My Dutch friend has pretty much said that. There are concerns about just how widely English is used over Dutch (and it can't be helping politics there).

StamppotAndGravy · 26/10/2024 08:55

RedToothBrush · 26/10/2024 05:07

My Dutch friend has pretty much said that. There are concerns about just how widely English is used over Dutch (and it can't be helping politics there).

The non-Dutch speaking foreigners do tend to end up isolated though. They're stuck with friendship circles from work and international groups who leave a lot, then they're screwed at retirement. It's completely possible, especially as an introvert, but a bit of a miserable experience. From my own experience, it really limits job opportunities too. The big companies mostly don't mind, but most won't promote non-Dutch speakers very high and you don't get full choice of projects for obvious reasons. Small companies won't normally consider foreigners.

StamppotAndGravy · 26/10/2024 08:57

TinyRebel · 26/10/2024 02:47

My child went there - I really haven’t got the wrong school! Cité Scolaire Internationale de Lyon (CSI) is a French state school with nine different international sections. It is free of charge for all, other than a small charge for the Anglophone section to employ English speaking teachers for the subject areas taught in English.
It is also known as the Lycée Internationale de Lyon or Lycée de Gerland.
It is unusual in the French school system in that it goes from Primary and middle school all the way to Lycée all on one site.
They are very well experienced at receiving children from all around the world and getting them up to speed in French.

Apologies! I only every had interaction with this school www.islyon.org/ which seems to be a separate entity and more like a classic international school.

FabulousPharmacyst · 26/10/2024 09:05

GenevievePelli · 22/10/2024 17:44

Awesome!
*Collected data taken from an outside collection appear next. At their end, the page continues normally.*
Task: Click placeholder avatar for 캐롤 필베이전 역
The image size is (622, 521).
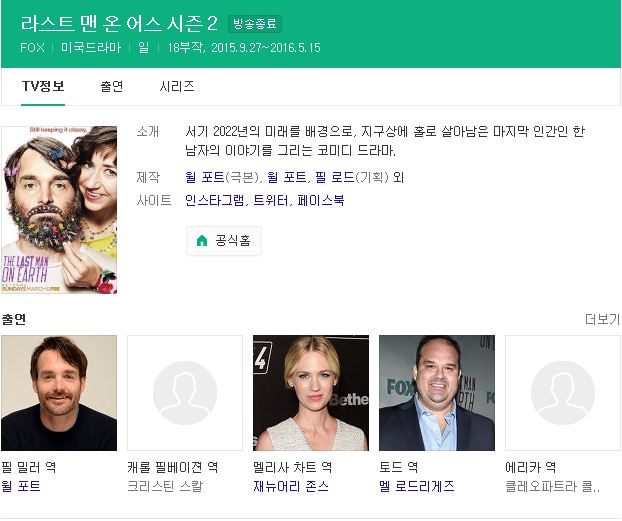Action: point(185,393)
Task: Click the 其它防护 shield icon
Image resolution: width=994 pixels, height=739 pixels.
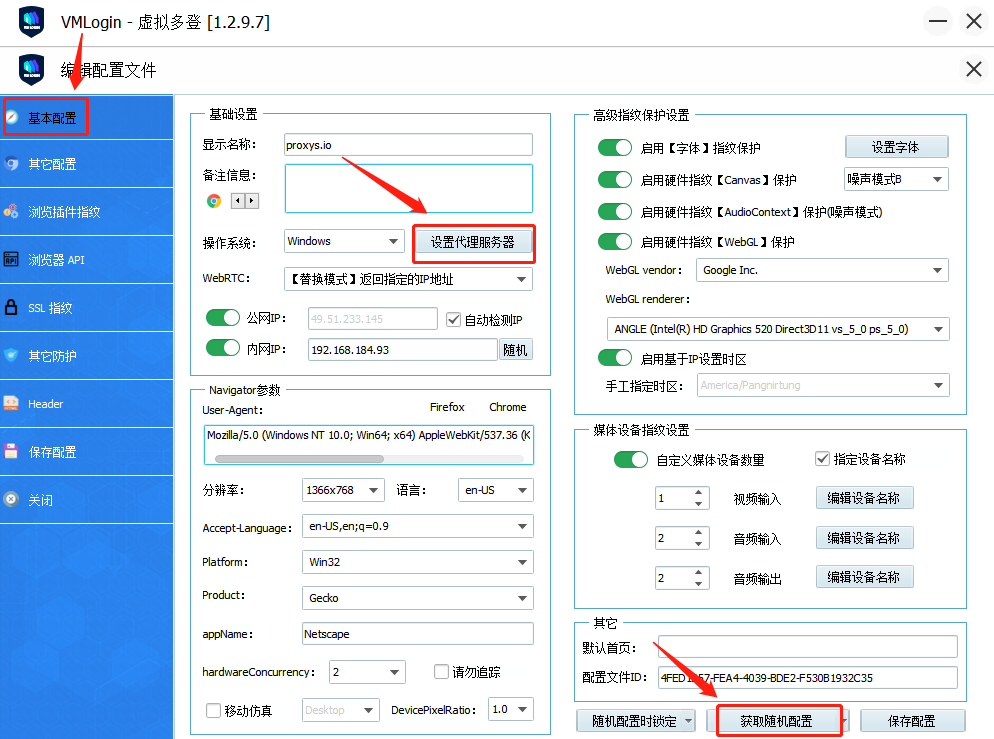Action: [x=11, y=356]
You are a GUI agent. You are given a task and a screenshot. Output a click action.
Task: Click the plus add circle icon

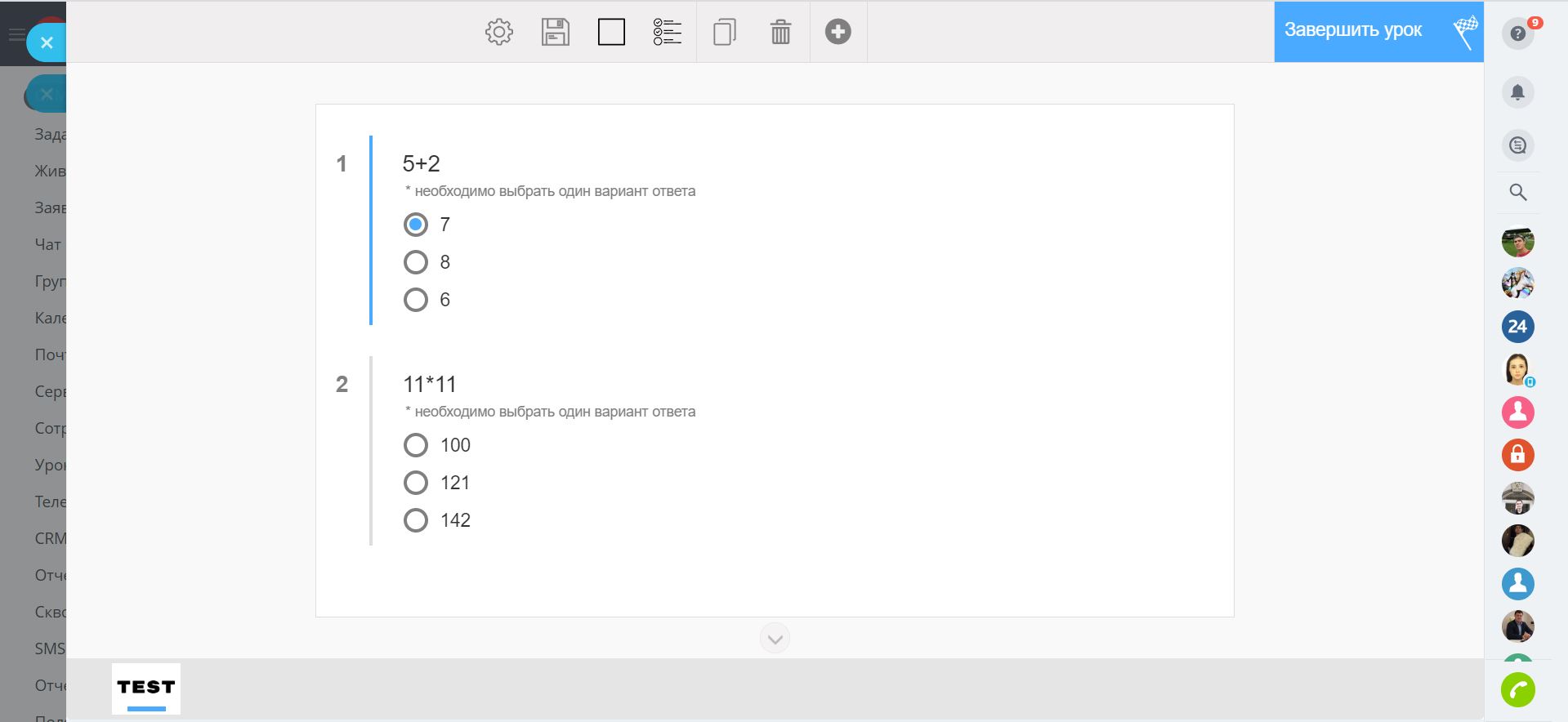(x=838, y=32)
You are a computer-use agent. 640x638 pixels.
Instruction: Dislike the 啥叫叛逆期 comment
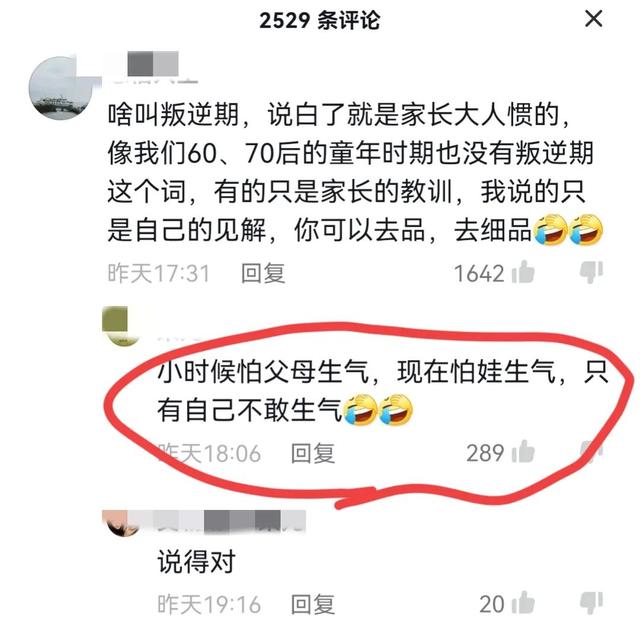591,272
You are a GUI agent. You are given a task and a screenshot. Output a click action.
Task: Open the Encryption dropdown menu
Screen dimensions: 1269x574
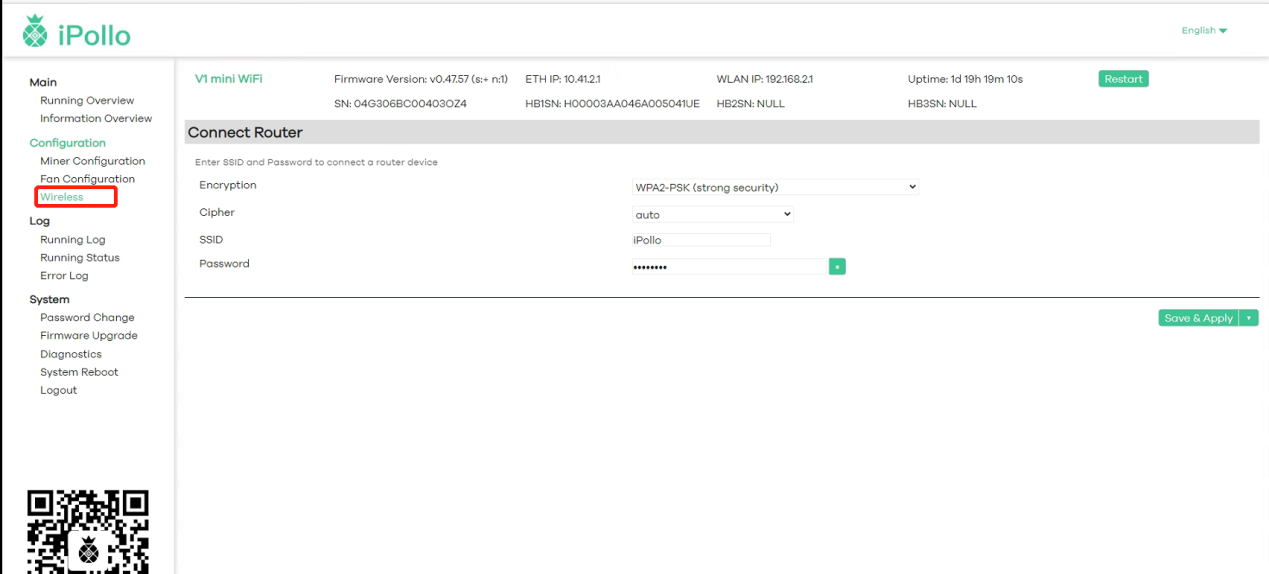pyautogui.click(x=775, y=187)
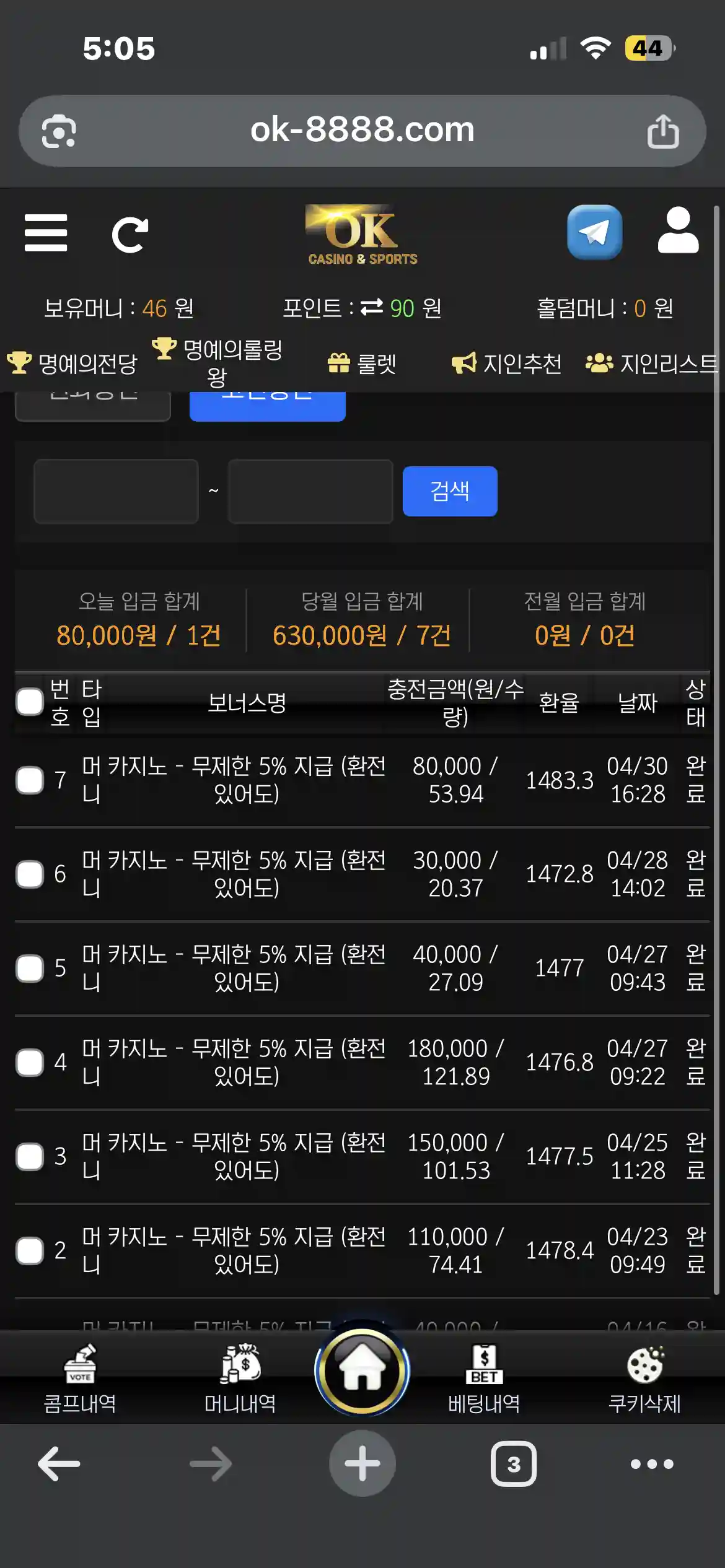
Task: Click the start date input field
Action: (x=116, y=492)
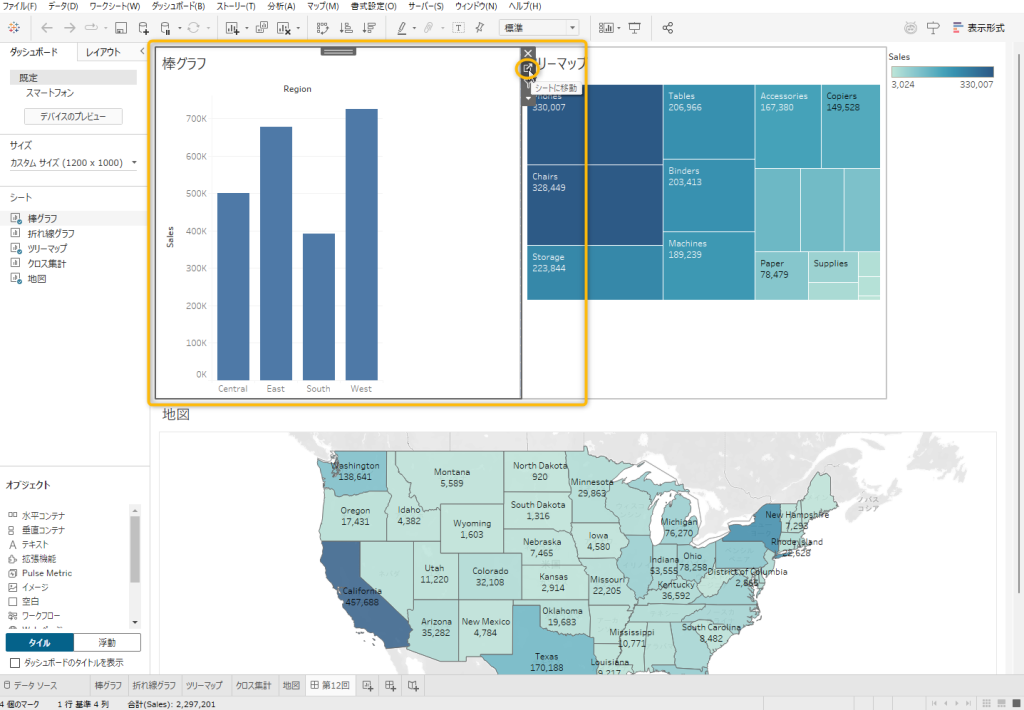Click the Save icon in toolbar
The image size is (1024, 710).
tap(121, 28)
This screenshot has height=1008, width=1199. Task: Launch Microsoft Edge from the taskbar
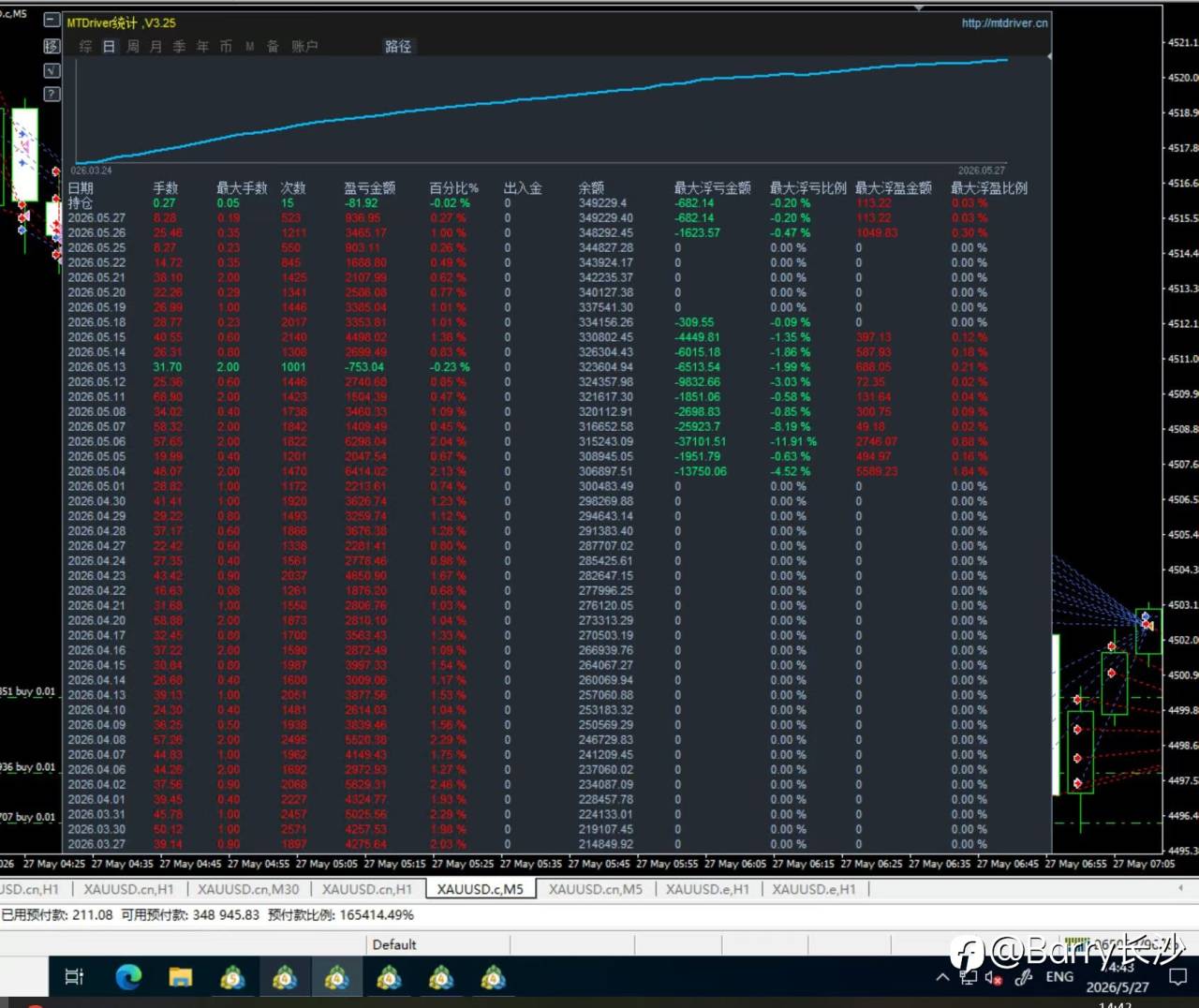tap(128, 978)
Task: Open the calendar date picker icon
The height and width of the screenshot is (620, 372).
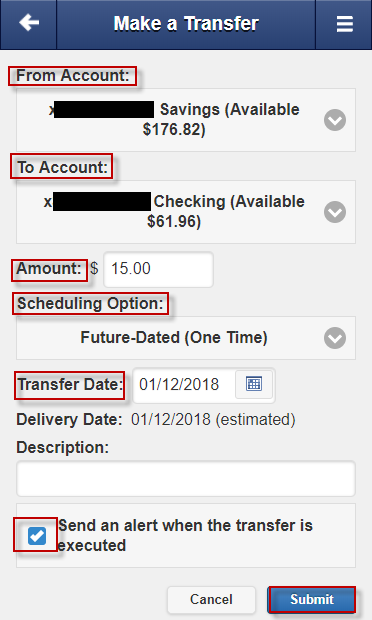Action: pos(254,384)
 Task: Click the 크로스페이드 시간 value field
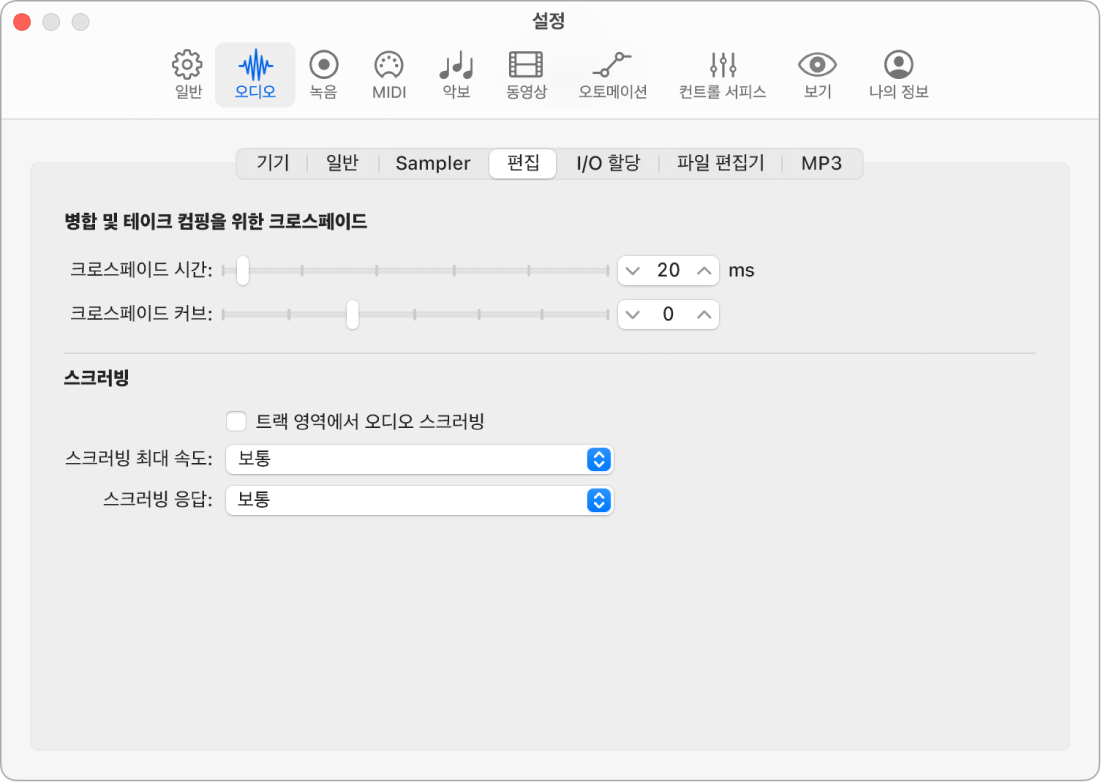(x=668, y=270)
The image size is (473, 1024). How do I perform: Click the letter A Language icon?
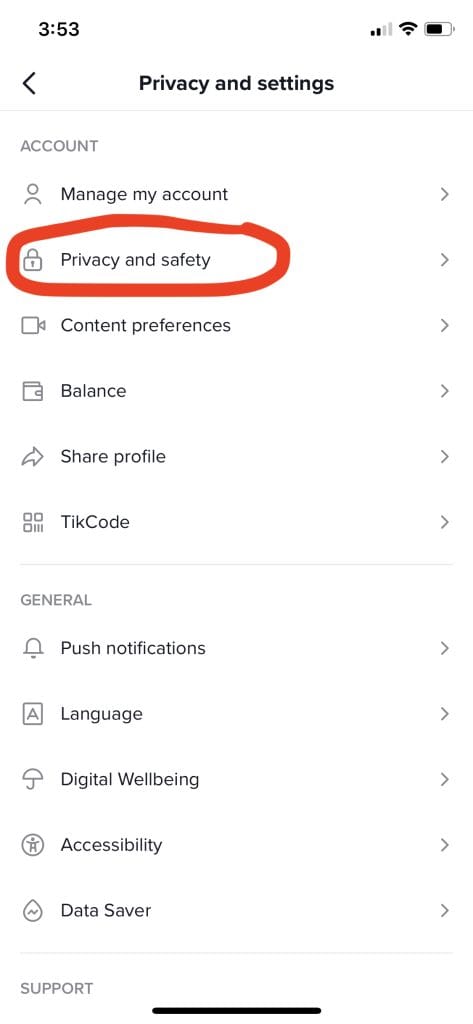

So Ireland is a for sure option! Thank you @DeireadhFomhair for these details.

be aware though Ireland has a housing shortage at moment so cost of living is higher than other EU states. But public school is free, of an high standard and in English (bar Irish language schools). Also worth noting that it can be difficult to access non-Catholic schools in lots of area as a result of the way the school system was set up. There’s definitely no separation of church and state here.

FabulousPharmacyst · 26/10/2024 09:20

StamppotAndGravy · 22/10/2024 20:43

Would you be prepared say how much his company will pay? That might be a good place to start. I wouldn't go to Paris, the Netherlands, Berlin or Munich as an expat with older children on a family income of less than €150kpa. I suspect Dublin and Denmark would similar. Switzerland, Luxembourg or Norway would need significantly more. You'll need less in second tier city like Lyon or Hamburg, which are still big enough to have international schools. It will get you much further and more private education in Portugal, Spain or Italy, but possibly a lot more tax and general bureaucratic hassle.

Agreed , but would add OP wouldn’t need to live in Dublin specifically as presumably could live anywhere in the ROI. Is NI an option for overseas Irish passport holders? (As NI citizens can hold both)

PomPomChatton · 26/10/2024 10:23

MoveToParis · 23/10/2024 06:38

Would living in Switzerland be a possibility. Not EU but very easy to work and live there?
If yes there are public schools which would enable the kids to do IB taught in English. No fees at all.

Do you know in which Canton these schools are? I'm only familiar with the French-side and have never heard of schools teaching in English. Might they be in the German part?